Qui dit développement de l'offre ferroviaire, dit augmentation des sommes consacrées à ce service. Ces coûts sont assumés en majorité par les subventions publiques, les usagers n'en n'assument qu'une petite partie. En 2013, la France a consacré 10,3 milliards d'euros à ses trains régionaux, dont 7,6 milliards d'euros de subventions publiques. Par ailleurs, les prix d'exploitation en France ont bondi de 87% entre 2002 et 2012, soit une hausse de 5,9% par an. Ces coûts d'exploitation ont dépassé largement l'augmentation des trains en circulation. Le coût d'exploitation au kilomètre a donc bondi lui aussi, en passant de 14,6€ en 2002 à 22,7€ en 2013, soit une hausse de 55%. Cette hausse non-maitrisée des frais d'exploitation serait dûe, selon l'UFC-Que Choisir, au monopole dont bénéficie la SNCF sur le marché des trains régionaux. L'ouverture à la concurrence du TER pourrait permettre jusqu'à 20% de baisse des coûts. Chez nos voisins allemands, ils sont d'ores et déjà 33% inférieurs à ce qu'ils sont en France.

Des statistiques faussées

Par ailleurs, l'UFC-Que Choisir met en lumière que la plupart des trains annulés ne sont pas comptabilisés. Ils sortent en effet des statistiques à partir du moment où ils sont supprimés avant 16h, la veille du départ. Ces suppressions de trains peuvent concerner jusqu'à 10% des TER chaque mois. Les retards de moins de six minutes ne sont également pas comptés.

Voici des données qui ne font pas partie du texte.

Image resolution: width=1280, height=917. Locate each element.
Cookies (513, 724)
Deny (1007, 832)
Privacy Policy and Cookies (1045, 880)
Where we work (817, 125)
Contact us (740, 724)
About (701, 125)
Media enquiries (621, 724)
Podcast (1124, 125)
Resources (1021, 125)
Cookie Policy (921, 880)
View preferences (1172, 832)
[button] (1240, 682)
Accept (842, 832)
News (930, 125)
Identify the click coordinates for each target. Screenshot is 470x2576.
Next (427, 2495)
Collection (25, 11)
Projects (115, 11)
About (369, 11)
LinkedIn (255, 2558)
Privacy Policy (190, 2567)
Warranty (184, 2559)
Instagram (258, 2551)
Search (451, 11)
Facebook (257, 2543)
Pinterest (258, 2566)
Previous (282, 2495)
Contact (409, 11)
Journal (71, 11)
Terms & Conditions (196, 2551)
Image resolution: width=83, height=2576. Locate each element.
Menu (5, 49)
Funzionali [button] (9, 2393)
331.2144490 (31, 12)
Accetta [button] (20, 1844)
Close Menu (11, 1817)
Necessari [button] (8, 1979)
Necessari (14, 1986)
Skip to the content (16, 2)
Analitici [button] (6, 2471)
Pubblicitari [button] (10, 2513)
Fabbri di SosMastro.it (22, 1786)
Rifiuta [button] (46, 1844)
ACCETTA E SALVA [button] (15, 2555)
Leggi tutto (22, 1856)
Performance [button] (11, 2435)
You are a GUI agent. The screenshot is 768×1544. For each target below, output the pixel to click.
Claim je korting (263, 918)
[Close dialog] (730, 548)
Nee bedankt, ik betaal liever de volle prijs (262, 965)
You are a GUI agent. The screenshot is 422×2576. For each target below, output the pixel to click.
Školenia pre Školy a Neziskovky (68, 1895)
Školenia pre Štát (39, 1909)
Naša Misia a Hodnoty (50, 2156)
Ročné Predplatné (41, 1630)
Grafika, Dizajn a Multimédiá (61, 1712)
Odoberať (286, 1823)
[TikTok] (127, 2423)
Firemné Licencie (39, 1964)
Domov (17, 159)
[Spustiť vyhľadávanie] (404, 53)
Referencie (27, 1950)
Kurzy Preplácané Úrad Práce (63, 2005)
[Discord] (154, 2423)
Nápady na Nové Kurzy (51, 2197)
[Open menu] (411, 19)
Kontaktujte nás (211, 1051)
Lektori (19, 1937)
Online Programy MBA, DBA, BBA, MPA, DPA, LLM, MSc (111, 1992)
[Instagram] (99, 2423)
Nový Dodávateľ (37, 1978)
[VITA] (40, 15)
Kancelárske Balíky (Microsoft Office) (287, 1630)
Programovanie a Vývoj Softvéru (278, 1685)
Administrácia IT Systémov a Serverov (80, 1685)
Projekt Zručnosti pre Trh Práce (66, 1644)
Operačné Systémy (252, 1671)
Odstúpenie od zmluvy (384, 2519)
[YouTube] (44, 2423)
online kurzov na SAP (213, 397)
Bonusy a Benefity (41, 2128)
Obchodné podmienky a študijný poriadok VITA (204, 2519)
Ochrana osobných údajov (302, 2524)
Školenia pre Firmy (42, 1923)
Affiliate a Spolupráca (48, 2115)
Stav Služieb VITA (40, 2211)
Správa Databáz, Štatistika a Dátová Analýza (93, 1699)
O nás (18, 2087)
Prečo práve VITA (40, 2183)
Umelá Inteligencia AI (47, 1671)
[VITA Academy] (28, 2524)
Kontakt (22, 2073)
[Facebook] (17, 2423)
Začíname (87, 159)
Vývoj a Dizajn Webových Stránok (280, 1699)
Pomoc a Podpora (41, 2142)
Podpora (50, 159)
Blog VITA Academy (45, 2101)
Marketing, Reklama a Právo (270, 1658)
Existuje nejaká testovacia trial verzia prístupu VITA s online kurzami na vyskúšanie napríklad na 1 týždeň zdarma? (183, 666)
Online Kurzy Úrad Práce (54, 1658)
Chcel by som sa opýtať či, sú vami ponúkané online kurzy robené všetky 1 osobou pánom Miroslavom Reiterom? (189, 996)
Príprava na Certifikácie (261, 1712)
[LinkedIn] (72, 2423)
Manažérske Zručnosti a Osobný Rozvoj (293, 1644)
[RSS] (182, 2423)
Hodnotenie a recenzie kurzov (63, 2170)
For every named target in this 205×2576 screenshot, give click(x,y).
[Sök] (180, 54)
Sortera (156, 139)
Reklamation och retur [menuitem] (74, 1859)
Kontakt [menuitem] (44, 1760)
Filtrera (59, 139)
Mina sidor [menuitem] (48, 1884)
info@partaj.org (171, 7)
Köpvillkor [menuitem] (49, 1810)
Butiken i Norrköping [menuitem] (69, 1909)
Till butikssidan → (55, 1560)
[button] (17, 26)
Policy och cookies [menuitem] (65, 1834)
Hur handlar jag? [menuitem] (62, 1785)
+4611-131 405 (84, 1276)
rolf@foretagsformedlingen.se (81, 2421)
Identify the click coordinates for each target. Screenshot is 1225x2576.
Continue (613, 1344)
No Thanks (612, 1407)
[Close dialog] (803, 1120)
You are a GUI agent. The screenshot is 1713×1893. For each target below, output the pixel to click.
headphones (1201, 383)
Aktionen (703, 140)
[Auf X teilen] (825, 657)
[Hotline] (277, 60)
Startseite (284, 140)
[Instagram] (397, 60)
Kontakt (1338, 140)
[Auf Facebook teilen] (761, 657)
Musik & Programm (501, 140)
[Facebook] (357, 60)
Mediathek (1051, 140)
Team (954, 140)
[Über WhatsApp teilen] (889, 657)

(Pas d'amélioration notable de la fiabilité des TER © UFC-Que Choisir)

Expérimentation des indemnisations

Réservées pour l'instant seulement aux trains grandes lignes (TGV, Intercités) les indemnités en cas de retard pour les trains régionaux sont en expérimentation dans cinq régions : Bourgogne, Centre-Val de Loire, Franche-Comté, Pays-de-la-Loire et Picardie. Ces initiatives sont une bonne nouvelle pour les consommateurs et doivent être généralisées à toutes les régions, selon l'UFC-Que Choisir. Elles ont deux avantages : la responsabilité de la SNCF face aux voyageurs, incitent la SNCF a assurer un service conforme aux attentes des usagers.